What the task asks: Extract, in full, the lines below, beginning at the first and ending with the line that contains "Task: Click into the Client ID field". Pictures do not belong in the copy.

Pixel coordinate grounding data:
· · · · · · ·

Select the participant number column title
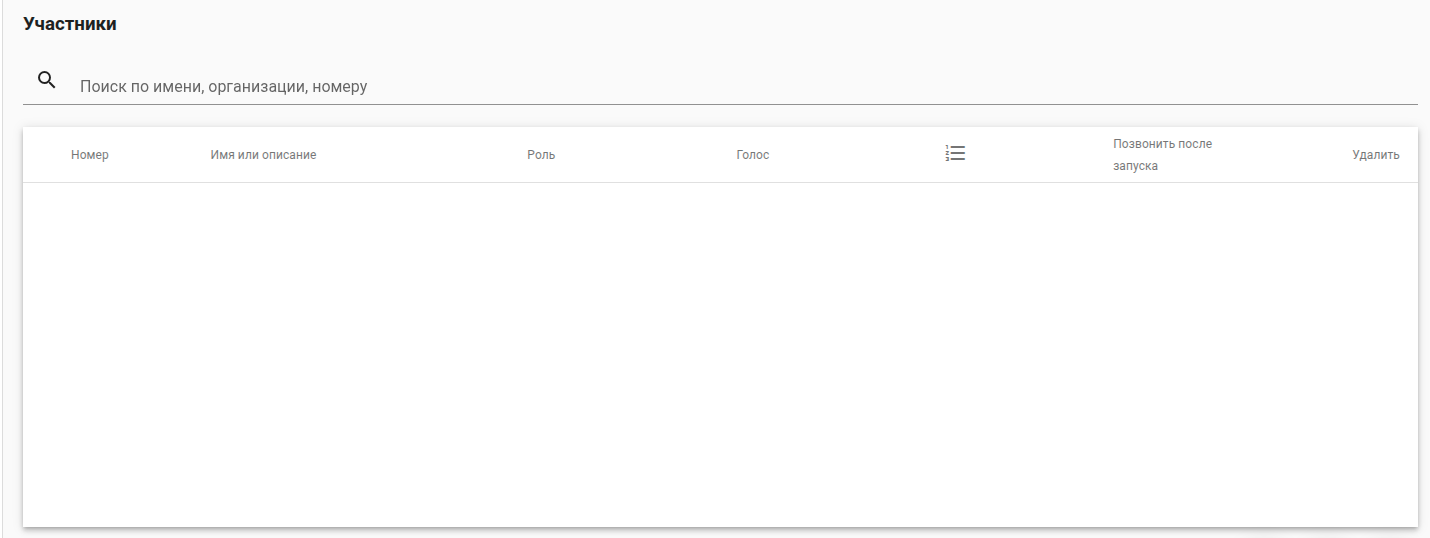Screen dimensions: 1430x538 point(90,155)
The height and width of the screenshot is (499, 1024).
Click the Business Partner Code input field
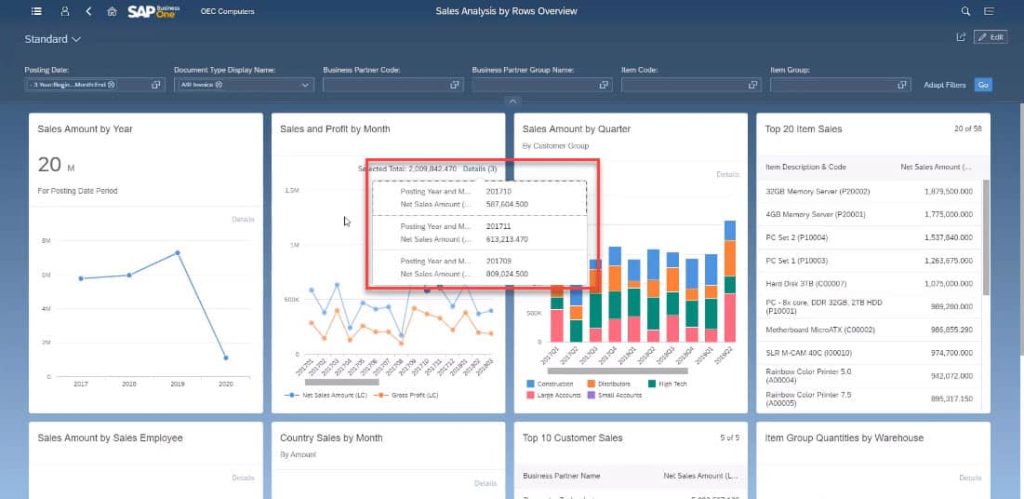click(x=393, y=85)
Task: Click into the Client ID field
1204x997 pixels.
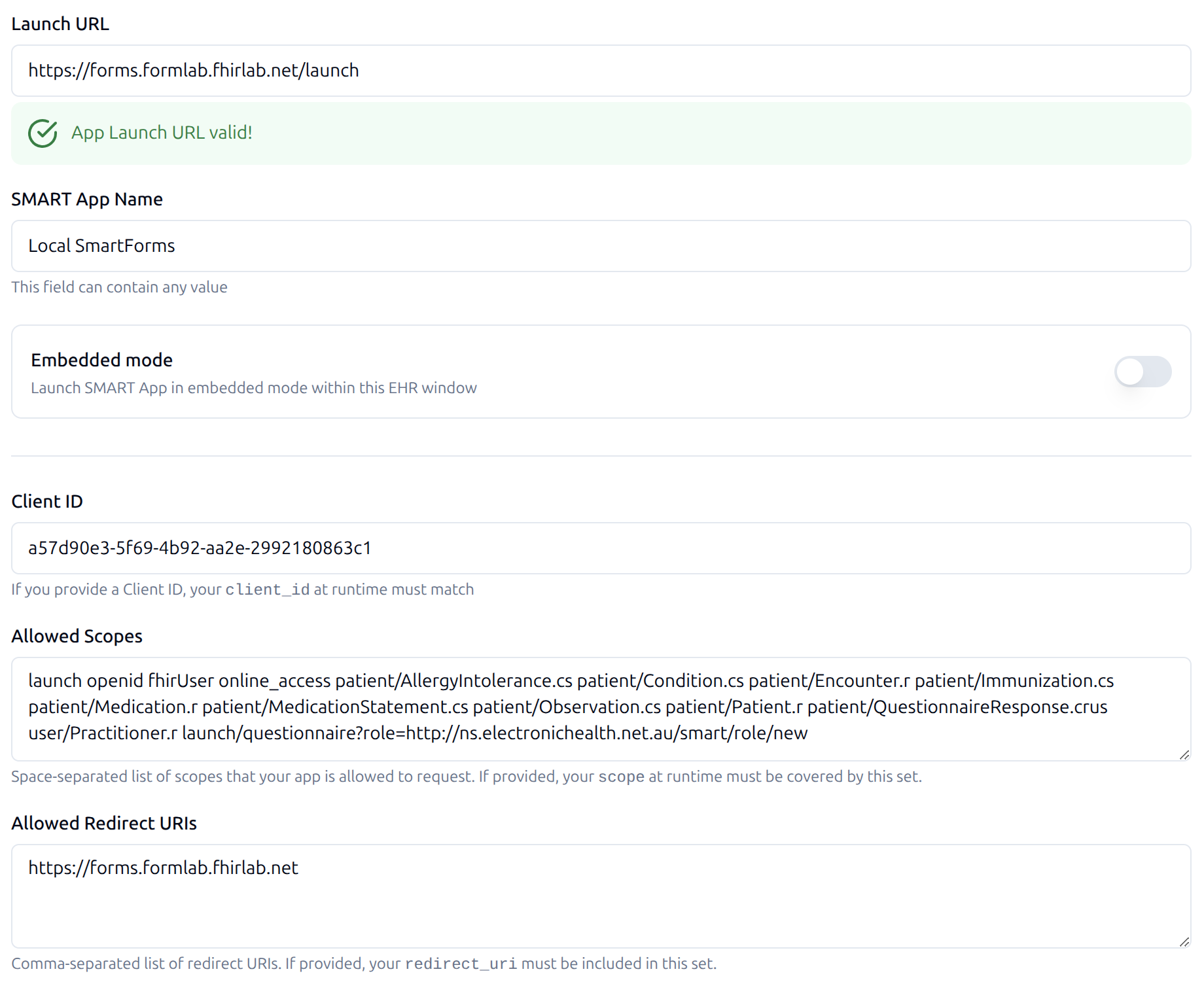Action: [x=601, y=548]
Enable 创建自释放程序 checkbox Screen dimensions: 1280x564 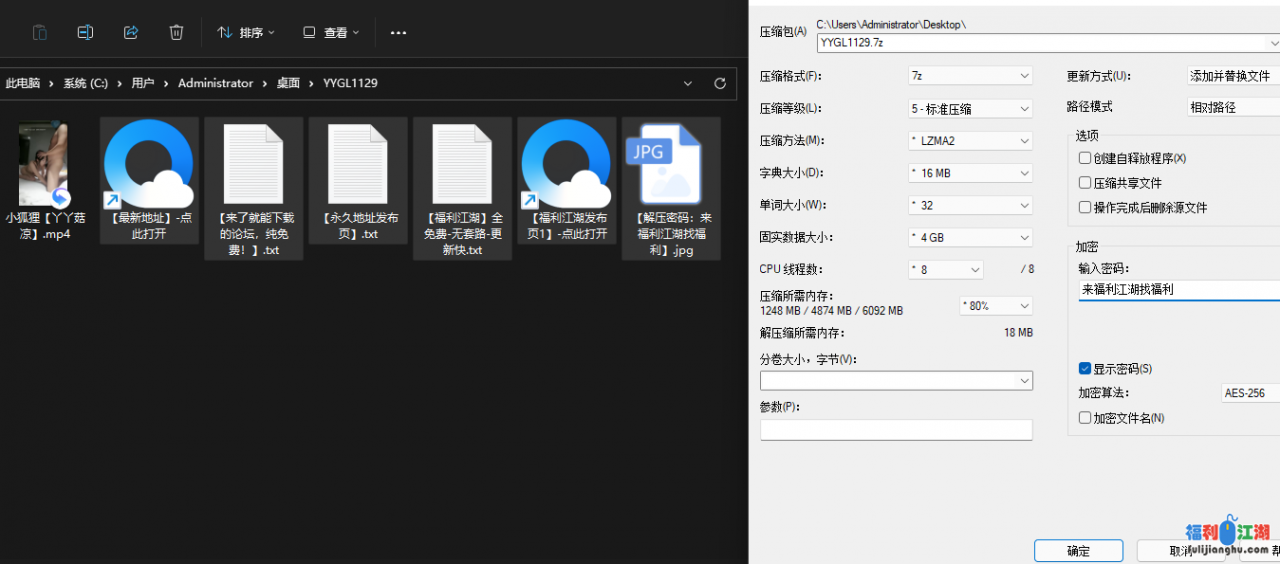1085,158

· · · · · · ·

Written response:
Select the participant number column title
Screen dimensions: 1430x538 point(90,155)
The height and width of the screenshot is (499, 1024).
Click the Business Partner Code input field
click(x=393, y=85)
Task: Click into the Client ID field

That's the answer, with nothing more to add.